** Data to process follows **

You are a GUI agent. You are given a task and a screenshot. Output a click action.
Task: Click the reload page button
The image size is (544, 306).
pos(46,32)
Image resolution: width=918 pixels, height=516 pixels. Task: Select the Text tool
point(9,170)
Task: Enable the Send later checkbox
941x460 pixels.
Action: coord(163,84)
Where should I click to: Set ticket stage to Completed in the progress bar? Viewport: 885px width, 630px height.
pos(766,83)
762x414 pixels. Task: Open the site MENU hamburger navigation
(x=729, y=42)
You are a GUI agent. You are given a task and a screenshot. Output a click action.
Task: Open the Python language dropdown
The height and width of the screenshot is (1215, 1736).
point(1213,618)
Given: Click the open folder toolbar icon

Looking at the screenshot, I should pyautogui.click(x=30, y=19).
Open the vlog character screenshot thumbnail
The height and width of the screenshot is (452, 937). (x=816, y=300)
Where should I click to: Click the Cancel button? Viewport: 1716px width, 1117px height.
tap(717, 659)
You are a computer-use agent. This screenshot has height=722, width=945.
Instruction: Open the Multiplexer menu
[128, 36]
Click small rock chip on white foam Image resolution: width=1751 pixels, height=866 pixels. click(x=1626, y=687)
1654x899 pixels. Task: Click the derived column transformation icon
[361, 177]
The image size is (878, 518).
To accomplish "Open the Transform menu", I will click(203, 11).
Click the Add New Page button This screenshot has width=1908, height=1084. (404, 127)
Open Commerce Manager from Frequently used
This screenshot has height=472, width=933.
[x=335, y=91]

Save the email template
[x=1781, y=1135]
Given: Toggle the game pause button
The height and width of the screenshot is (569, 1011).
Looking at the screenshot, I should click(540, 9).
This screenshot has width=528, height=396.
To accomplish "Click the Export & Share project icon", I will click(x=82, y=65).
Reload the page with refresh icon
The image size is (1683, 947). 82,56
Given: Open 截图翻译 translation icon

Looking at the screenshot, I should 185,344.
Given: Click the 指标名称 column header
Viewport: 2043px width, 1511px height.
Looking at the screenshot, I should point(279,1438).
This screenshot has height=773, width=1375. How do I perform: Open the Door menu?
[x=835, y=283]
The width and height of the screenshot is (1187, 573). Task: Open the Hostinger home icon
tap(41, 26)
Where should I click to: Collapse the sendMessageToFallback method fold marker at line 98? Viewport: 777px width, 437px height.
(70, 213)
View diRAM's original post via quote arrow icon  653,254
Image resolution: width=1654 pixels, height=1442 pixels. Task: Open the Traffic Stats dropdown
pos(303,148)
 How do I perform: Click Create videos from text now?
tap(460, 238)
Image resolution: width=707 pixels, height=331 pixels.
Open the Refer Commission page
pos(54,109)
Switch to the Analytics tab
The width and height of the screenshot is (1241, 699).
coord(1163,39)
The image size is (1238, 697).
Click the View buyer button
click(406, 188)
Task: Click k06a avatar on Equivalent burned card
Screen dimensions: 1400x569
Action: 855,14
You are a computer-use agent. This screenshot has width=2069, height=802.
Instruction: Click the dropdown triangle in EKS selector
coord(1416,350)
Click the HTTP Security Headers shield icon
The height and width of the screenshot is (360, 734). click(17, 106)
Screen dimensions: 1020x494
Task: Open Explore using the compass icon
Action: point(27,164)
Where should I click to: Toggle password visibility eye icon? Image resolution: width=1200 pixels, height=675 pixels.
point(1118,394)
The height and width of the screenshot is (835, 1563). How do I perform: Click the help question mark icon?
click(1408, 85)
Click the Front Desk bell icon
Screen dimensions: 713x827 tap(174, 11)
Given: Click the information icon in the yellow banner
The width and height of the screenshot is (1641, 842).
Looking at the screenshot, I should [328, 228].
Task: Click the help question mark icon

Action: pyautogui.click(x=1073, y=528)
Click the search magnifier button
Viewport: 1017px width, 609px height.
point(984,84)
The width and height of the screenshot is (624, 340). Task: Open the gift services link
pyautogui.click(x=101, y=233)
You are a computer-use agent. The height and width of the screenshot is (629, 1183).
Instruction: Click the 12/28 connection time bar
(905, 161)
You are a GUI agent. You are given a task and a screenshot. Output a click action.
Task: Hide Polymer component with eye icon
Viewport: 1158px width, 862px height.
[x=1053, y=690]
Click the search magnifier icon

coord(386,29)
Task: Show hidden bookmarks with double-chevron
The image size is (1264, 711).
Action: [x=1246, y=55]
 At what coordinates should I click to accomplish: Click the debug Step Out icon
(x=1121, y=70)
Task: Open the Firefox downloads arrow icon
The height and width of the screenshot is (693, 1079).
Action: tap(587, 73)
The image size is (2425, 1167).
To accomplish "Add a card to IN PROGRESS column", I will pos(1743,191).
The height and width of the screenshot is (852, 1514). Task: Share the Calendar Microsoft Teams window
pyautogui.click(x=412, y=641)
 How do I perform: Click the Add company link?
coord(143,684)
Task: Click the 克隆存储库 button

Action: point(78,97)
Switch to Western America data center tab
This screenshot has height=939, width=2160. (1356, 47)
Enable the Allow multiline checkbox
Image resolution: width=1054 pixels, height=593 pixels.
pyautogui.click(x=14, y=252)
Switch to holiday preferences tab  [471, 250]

** End of Data to process **

* Required action *
For every entry above, write out an exact copy.

* Task output *
You are a GUI agent. You are given a task and a screenshot. Output a click action.
Task: Click the reload page button
The image size is (544, 306).
pos(46,32)
Image resolution: width=918 pixels, height=516 pixels. Task: Select the Text tool
point(9,170)
Task: Enable the Send later checkbox
941x460 pixels.
Action: coord(163,84)
Where should I click to: Set ticket stage to Completed in the progress bar? Viewport: 885px width, 630px height.
pos(766,83)
762x414 pixels. Task: Open the site MENU hamburger navigation
(x=729, y=42)
You are a GUI agent. You are given a task and a screenshot. Output a click action.
Task: Open the Python language dropdown
The height and width of the screenshot is (1215, 1736).
point(1213,618)
Given: Click the open folder toolbar icon

Looking at the screenshot, I should pyautogui.click(x=30, y=19).
Open the vlog character screenshot thumbnail
The height and width of the screenshot is (452, 937). (x=816, y=300)
Where should I click to: Click the Cancel button? Viewport: 1716px width, 1117px height.
tap(717, 659)
You are a computer-use agent. This screenshot has height=722, width=945.
Instruction: Open the Multiplexer menu
[128, 36]
Click small rock chip on white foam Image resolution: width=1751 pixels, height=866 pixels. click(x=1626, y=687)
1654x899 pixels. Task: Click the derived column transformation icon
[361, 177]
The image size is (878, 518).
To accomplish "Open the Transform menu", I will click(203, 11).
Click the Add New Page button This screenshot has width=1908, height=1084. (404, 127)
Open Commerce Manager from Frequently used
This screenshot has height=472, width=933.
[x=335, y=91]

Save the email template
[x=1781, y=1135]
Given: Toggle the game pause button
The height and width of the screenshot is (569, 1011).
Looking at the screenshot, I should click(540, 9).
This screenshot has width=528, height=396.
To accomplish "Click the Export & Share project icon", I will click(x=82, y=65).
Reload the page with refresh icon
The image size is (1683, 947). 82,56
Given: Open 截图翻译 translation icon

Looking at the screenshot, I should 185,344.
Given: Click the 指标名称 column header
Viewport: 2043px width, 1511px height.
Looking at the screenshot, I should point(279,1438).
This screenshot has height=773, width=1375. How do I perform: Open the Door menu?
[x=835, y=283]
The width and height of the screenshot is (1187, 573). Task: Open the Hostinger home icon
tap(41, 26)
Where should I click to: Collapse the sendMessageToFallback method fold marker at line 98? Viewport: 777px width, 437px height.
(70, 213)
View diRAM's original post via quote arrow icon  653,254
Image resolution: width=1654 pixels, height=1442 pixels. Task: Open the Traffic Stats dropdown
pos(303,148)
 How do I perform: Click Create videos from text now?
tap(460, 238)
Image resolution: width=707 pixels, height=331 pixels.
Open the Refer Commission page
pos(54,109)
Switch to the Analytics tab
The width and height of the screenshot is (1241, 699).
coord(1163,39)
The image size is (1238, 697).
Click the View buyer button
click(406, 188)
Task: Click k06a avatar on Equivalent burned card
Screen dimensions: 1400x569
Action: 855,14
You are a computer-use agent. This screenshot has width=2069, height=802.
Instruction: Click the dropdown triangle in EKS selector
coord(1416,350)
Click the HTTP Security Headers shield icon
The height and width of the screenshot is (360, 734). click(17, 106)
Screen dimensions: 1020x494
Task: Open Explore using the compass icon
Action: point(27,164)
Where should I click to: Toggle password visibility eye icon? Image resolution: width=1200 pixels, height=675 pixels.
point(1118,394)
The height and width of the screenshot is (835, 1563). How do I perform: Click the help question mark icon?
click(1408, 85)
Click the Front Desk bell icon
Screen dimensions: 713x827 tap(174, 11)
Given: Click the information icon in the yellow banner
The width and height of the screenshot is (1641, 842).
Looking at the screenshot, I should [328, 228].
Task: Click the help question mark icon

Action: pyautogui.click(x=1073, y=528)
Click the search magnifier button
Viewport: 1017px width, 609px height.
point(984,84)
The width and height of the screenshot is (624, 340). Task: Open the gift services link
pyautogui.click(x=101, y=233)
You are a computer-use agent. The height and width of the screenshot is (629, 1183).
Instruction: Click the 12/28 connection time bar
(905, 161)
You are a GUI agent. You are given a task and a screenshot. Output a click action.
Task: Hide Polymer component with eye icon
Viewport: 1158px width, 862px height.
[x=1053, y=690]
Click the search magnifier icon

coord(386,29)
Task: Show hidden bookmarks with double-chevron
The image size is (1264, 711).
Action: [x=1246, y=55]
 At what coordinates should I click to accomplish: Click the debug Step Out icon
(x=1121, y=70)
Task: Open the Firefox downloads arrow icon
The height and width of the screenshot is (693, 1079).
Action: tap(587, 73)
The image size is (2425, 1167).
To accomplish "Add a card to IN PROGRESS column", I will pos(1743,191).
The height and width of the screenshot is (852, 1514). Task: Share the Calendar Microsoft Teams window
pyautogui.click(x=412, y=641)
 How do I perform: Click the Add company link?
coord(143,684)
Task: Click the 克隆存储库 button

Action: point(78,97)
Switch to Western America data center tab
This screenshot has height=939, width=2160. (1356, 47)
Enable the Allow multiline checkbox
Image resolution: width=1054 pixels, height=593 pixels.
pyautogui.click(x=14, y=252)
Switch to holiday preferences tab  [471, 250]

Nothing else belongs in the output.